What are multi-stage reasoning systems?
Multi-stage reasoning systems are designed to solve complex problems by breaking them down into a series of manageable steps or stages. When you use such a system, your AI application generates more accurate responses.
Understand the need for multi-stage reasoning
Let's explore an example to illustrate the need for multi-stage reasoning systems. Imagine you have the following setup:
- Your objective is:
Analyze the sentiment for a Japanese customer review.
- You send the prompt to an LLM.
- The response is the overall sentiment.
You can send this prompt to a Large Language Model (LLM) to get a response. The LLM's output can be inaccurate as the objective has multiple intents. When you have an objective with multiple intents, the LLM can get overwhelmed by the complexity of the prompt and the input length. Instead, you can break down the problem and send a prompt to an LLM for each intent you have:
- Your initial objective is:
Analyze the sentiment for a Japanese customer review.
- You first ask an LLM to translate the Japanese customer review.
- The output is the full review translated to English.
- You then ask an LLM to summarize the translated text.
- The output is a summary of the English review.
- You finally ask an LLM to analyze the sentiment of the summary.
- The output is the overall sentiment of the Japanese customer review.
Though you can directly call an LLM with this prompt, and get a response, the LLM can get overwhelmed by the complexity of the prompt and the input length.
The core idea of multi-stage reasoning systems is that by dividing a problem into distinct stages - each stage focusing on a specific aspect of the problem - you enhance the overall reasoning capability of the system.
Design a multi-stage reasoning system
When you think your solution benefits from implementing a multi-stage reasoning system, you need to map your requirements to the necessary tools components.

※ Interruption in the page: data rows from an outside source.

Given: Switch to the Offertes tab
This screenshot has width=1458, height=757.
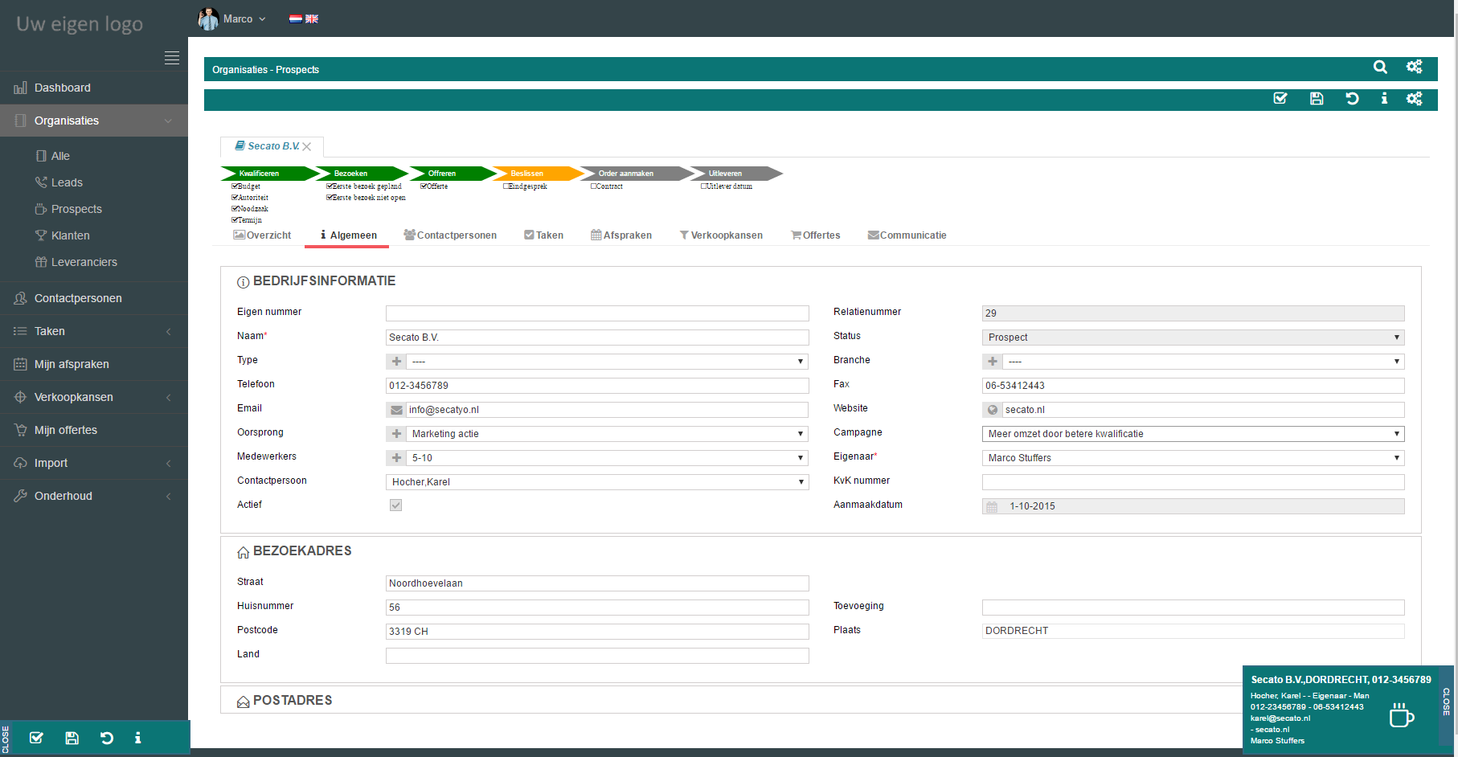Looking at the screenshot, I should coord(815,235).
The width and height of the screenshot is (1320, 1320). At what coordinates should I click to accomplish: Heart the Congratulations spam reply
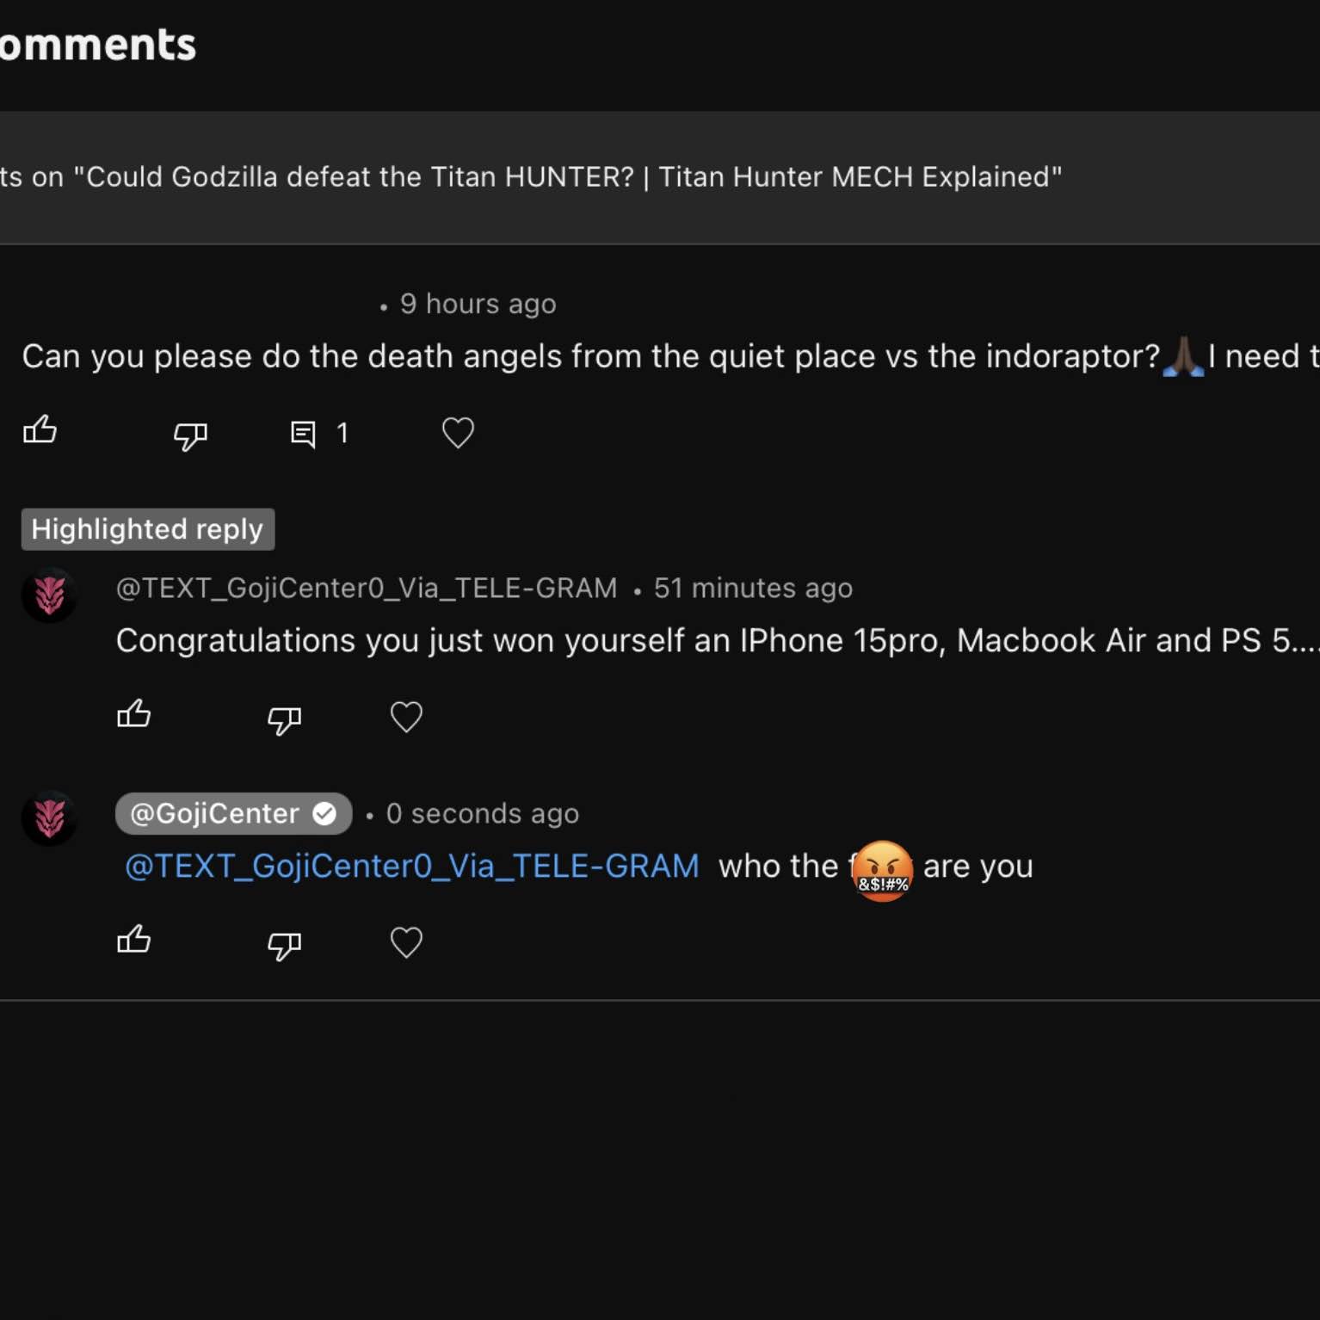coord(406,717)
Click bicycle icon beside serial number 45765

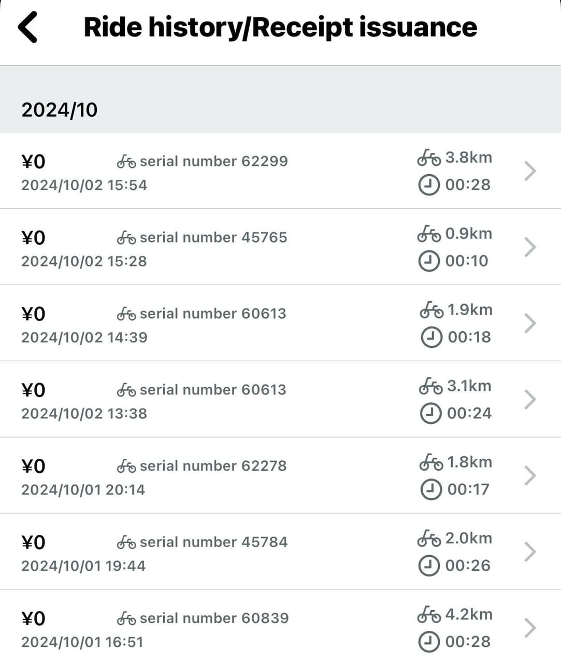(x=126, y=238)
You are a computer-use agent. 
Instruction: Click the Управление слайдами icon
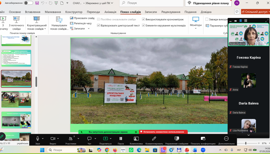point(177,139)
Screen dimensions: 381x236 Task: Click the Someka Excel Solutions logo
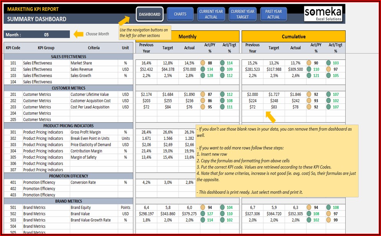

To design a multi-stage reasoning system, you break down your problem into multiple steps, or tasks. As shown in the sentiment analysis example, you can reuse the output of a previous task as input for a new task, by chaining together LLM interactions.
When you want to build a multi-stage reasoning system, you have to:
- Identify intents: Define the possible intents based on sample user queries and define the dependencies between intents. Identify whether you have sequential or parallel tasks.
- Identify tools: Identify which tools you need to accomplish the tasks.
- Build the chain: Build a workflow based on the identified tasks and design the compound architecture.
The tools you need depend on the tasks you need to perform. For example, you can retrieve customer data from a SQL Database to have the necessary context, you can search a vector store if you want to retrieve context based on semantic similarity, or you can use a fine-tuned LLM if you need to enforce an LLM to generate output in a specific tone or format.
By breaking up your problem and designing a multi-stage reasoning system, you create AI solutions that include more tractable tasks. As you design individual tasks, and chain the tasks together, you create a more flexible design. Each task, or stage, can be optimized individually, and you can reuse tasks across systems to speed up the development of new systems.
Choose a library
After your initial design is complete, you can choose one of the popular composition libraries like LangChain, LlamaIndex, Haystack, or DSPy, to build your system.
To choose a library, you can consider the following factors:
- Library features: Research if the library supports your use case requirements. Evaluate the ease of integrating with external data sources and knowledge bases.
- Performance and scalability: Evaluate the performance and scalability of each library, especially if your application handles large volumes of data or require high throughput.
- Stability and complexity: Research whether a library is stable enough for your use case. Evaluate whether your developers might find some libraries challenging to understand and use.
Keep these considerations in mind when you explore the composition libraries you can use.